Similarly, in the UK the first questions to ask are ‘what type of cryptocurrency is involved?’ and ‘where is it located’?

Furthermore, the legal analysis of cryptocurrencies and blockchain is complicated. Is cryptocurrency property?

In the House of Lords case of National Provincial Bank v Ainsworth, the court set out a four-step test before ‘a right of interests can be admitted into the category of property’. It must be:

  • definable;

  • identifiable by third parties;

  • capable in its nature of assumption by third parties; and

  • have some degree of permanence of stability.

Cryptocurrency probably meets this test, but what type of property interest is it? Under common law there are two categories of property; namely real and personal property. Cryptocurrency is definitely not real property but is it personal property?

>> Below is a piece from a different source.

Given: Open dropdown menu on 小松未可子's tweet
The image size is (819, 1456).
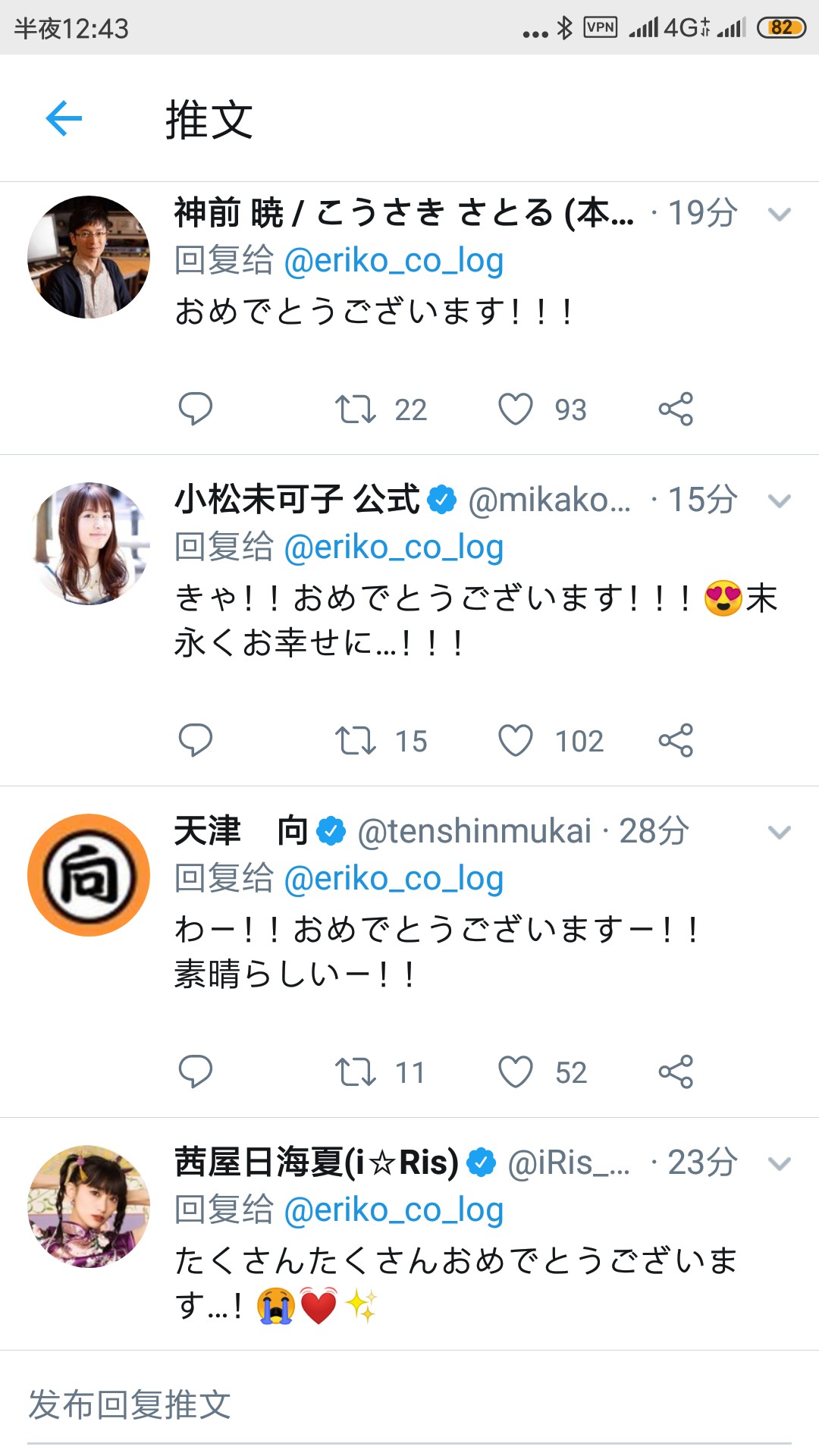Looking at the screenshot, I should (x=780, y=500).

It is definitely neither choses in action (as you cannot enforce it), nor choses in possession (as you cannot hold it).

In the recent case of AA v Person unknown and others, re bitcoins [2019] EWH C3556, the judge confirmed a third category of property – the category of miscellaneous – where other types of property can be considered as ‘falling into’ (eg, milk quotas and cryptocurrencies).

The panel finally pointed out the importance of proper planning when dealing with cryptocurrencies, with the most important matter being that the owner must address any post-death access issues.

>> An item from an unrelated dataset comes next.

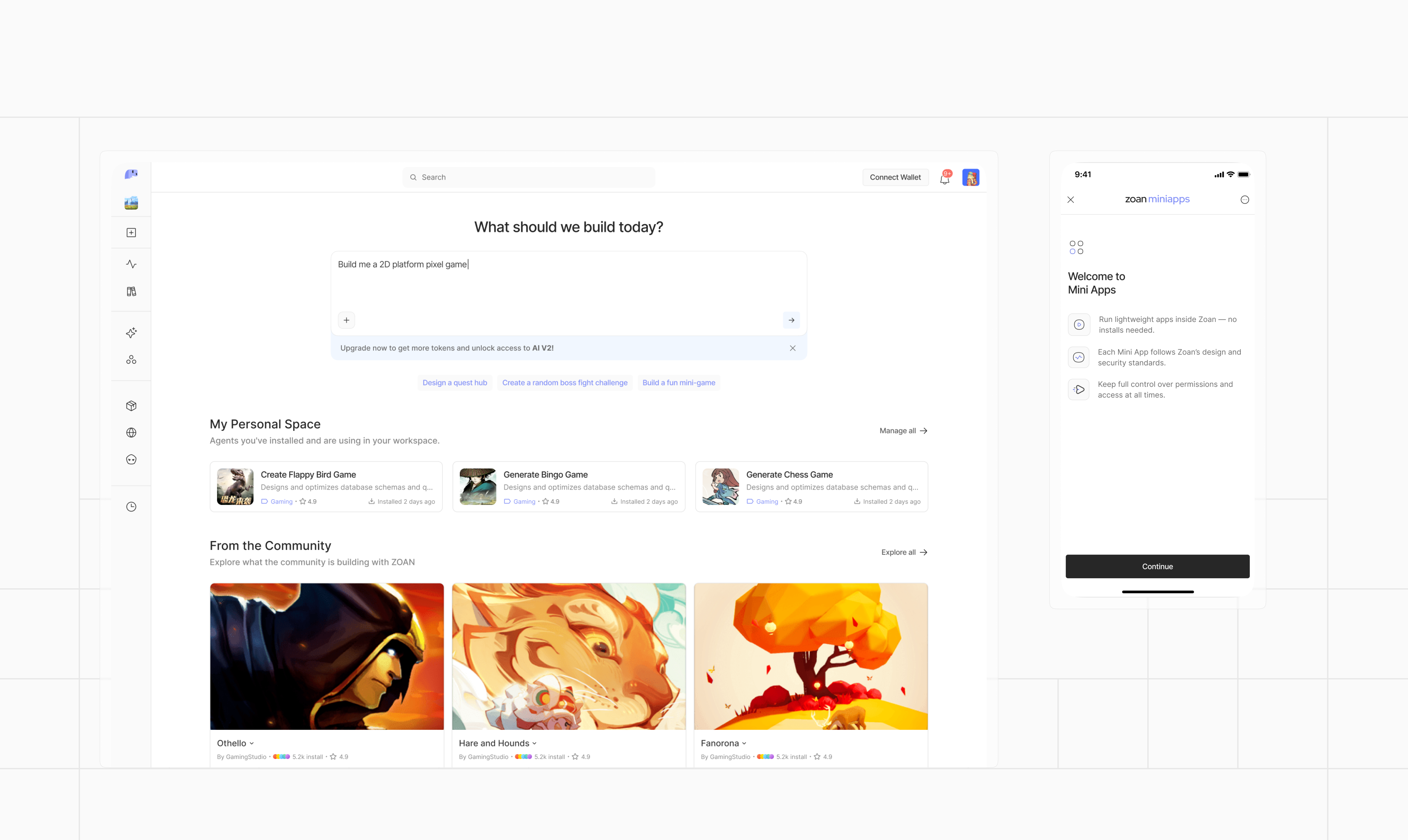The height and width of the screenshot is (840, 1408).
Task: Click the mask face icon in sidebar
Action: [131, 460]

It is a jungle out there, especially for beneficiaries in cases where modern family concepts and digital assets exist. In complicated situations (especially where a variety of assets located in different jurisdictions are encountered), proper planning is always advisable.

A master will should be prepared, taking into consideration the particularities of the specific case, the wishes of the testator and having in mind the existence of any marital share and forced heirship rights.